It reminded me those days in which I fought to reach the end of "The Prince" by Machiavelli.
But I was 14 years old at that time and felt somehow justified in not being able to stand the 16th century language and prose.
"Utopia" is, in fact, coeval with "The Prince" and turned out to be a really obscure book, almost a meditation around the empiric concept of an "ideal", perfect state.
The book was written in a form that strongly recalls some classic Greek and Latin authors ("Apologies of Socrates" by Plato?).
To cut it short: "Utopia" is rather uneasy.
I was expecting the written equivalent of Piranesi's stencils but found neither visual imagery or brilliant imagination.
It doesn't surprise me that this book was later considered one of the theoretical milestones of socialism as it expresses a few interesting (and disputable) ideas. Unfortunately More was a colorless freethinker.
And I am sorry to say that "Utopia" perfectly rhymes with the brown&grey side of communism: not equality but sameness.
Those who are waiting for revelations, prophecies or even some entertaining tale may be disappointed. "Utopia" is far more cerebral and does not reward the quite inattentive reader (as I am now).

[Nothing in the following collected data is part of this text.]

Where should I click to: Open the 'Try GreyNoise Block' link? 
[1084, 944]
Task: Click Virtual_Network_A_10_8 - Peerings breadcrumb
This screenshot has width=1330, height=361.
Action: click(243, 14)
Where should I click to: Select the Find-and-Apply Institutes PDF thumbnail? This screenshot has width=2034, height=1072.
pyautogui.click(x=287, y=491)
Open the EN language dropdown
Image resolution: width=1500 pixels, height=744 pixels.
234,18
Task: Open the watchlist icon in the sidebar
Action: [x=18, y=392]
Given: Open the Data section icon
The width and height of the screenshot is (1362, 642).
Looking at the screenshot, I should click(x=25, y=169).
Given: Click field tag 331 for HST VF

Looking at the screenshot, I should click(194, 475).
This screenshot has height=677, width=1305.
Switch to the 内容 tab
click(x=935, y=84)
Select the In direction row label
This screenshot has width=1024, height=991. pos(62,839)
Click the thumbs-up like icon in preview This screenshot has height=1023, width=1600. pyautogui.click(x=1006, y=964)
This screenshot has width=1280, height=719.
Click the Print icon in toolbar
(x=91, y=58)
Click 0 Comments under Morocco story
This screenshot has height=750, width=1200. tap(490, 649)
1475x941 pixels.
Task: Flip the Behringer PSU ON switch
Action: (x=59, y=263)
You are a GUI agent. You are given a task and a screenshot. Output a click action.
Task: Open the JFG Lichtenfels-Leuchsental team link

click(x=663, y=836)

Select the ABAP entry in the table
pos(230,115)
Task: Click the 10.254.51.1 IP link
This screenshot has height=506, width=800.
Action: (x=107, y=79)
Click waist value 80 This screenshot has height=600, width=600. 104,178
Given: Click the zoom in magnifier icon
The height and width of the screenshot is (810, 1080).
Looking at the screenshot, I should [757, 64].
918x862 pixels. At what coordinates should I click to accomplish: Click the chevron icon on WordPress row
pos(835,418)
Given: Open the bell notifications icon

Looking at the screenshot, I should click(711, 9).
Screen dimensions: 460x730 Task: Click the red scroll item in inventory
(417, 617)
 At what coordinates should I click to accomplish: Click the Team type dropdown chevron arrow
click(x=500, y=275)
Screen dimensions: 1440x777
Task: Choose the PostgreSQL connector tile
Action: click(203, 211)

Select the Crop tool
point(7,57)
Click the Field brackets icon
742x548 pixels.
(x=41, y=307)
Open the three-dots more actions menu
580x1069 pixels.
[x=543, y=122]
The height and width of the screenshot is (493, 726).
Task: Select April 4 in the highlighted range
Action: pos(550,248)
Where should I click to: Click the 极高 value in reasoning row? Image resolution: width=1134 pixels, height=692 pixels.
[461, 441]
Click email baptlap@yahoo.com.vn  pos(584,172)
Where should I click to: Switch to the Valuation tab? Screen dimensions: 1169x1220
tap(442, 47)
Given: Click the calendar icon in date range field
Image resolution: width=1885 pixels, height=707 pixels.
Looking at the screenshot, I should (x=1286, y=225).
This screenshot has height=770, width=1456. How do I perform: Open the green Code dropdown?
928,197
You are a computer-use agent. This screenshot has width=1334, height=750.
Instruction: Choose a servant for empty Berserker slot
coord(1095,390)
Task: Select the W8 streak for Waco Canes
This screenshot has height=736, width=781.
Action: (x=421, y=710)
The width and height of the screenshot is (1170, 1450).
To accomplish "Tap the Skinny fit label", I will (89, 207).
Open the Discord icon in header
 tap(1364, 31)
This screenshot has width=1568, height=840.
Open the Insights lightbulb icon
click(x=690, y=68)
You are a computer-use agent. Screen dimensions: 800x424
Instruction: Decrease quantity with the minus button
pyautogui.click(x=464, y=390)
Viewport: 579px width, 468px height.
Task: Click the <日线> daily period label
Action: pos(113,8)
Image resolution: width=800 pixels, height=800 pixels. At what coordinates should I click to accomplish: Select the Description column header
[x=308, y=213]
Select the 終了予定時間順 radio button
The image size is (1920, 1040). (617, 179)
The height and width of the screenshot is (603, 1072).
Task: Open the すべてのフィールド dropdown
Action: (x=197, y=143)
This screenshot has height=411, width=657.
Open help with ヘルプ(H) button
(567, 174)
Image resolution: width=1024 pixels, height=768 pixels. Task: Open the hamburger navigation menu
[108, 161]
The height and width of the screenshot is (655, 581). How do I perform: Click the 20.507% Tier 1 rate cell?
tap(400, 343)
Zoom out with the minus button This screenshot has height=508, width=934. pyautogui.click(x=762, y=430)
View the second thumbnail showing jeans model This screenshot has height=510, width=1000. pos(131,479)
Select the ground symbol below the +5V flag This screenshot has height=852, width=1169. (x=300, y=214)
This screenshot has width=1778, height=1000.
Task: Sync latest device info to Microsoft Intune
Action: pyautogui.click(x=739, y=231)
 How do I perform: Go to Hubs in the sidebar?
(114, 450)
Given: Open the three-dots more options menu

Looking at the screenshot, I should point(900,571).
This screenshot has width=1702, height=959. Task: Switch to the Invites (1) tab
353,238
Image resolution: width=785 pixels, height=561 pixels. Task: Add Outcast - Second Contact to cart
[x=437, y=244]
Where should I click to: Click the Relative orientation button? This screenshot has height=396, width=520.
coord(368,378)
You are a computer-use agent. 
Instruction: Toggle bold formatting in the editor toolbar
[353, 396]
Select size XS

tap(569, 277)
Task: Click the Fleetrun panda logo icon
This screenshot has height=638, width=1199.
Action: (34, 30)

If you join my same club and tend to escape from essays and treatises of any sort, you better come back to "Gulliver's Travels". But if you are more patient, reflective and familiar with written English from the 16th century than me, I have no doubt that "Utopia" could be a gem in its own way. Just don't introduce the topic while talking with a nostalgic Marxist-Leninist: whole hours could be blown away!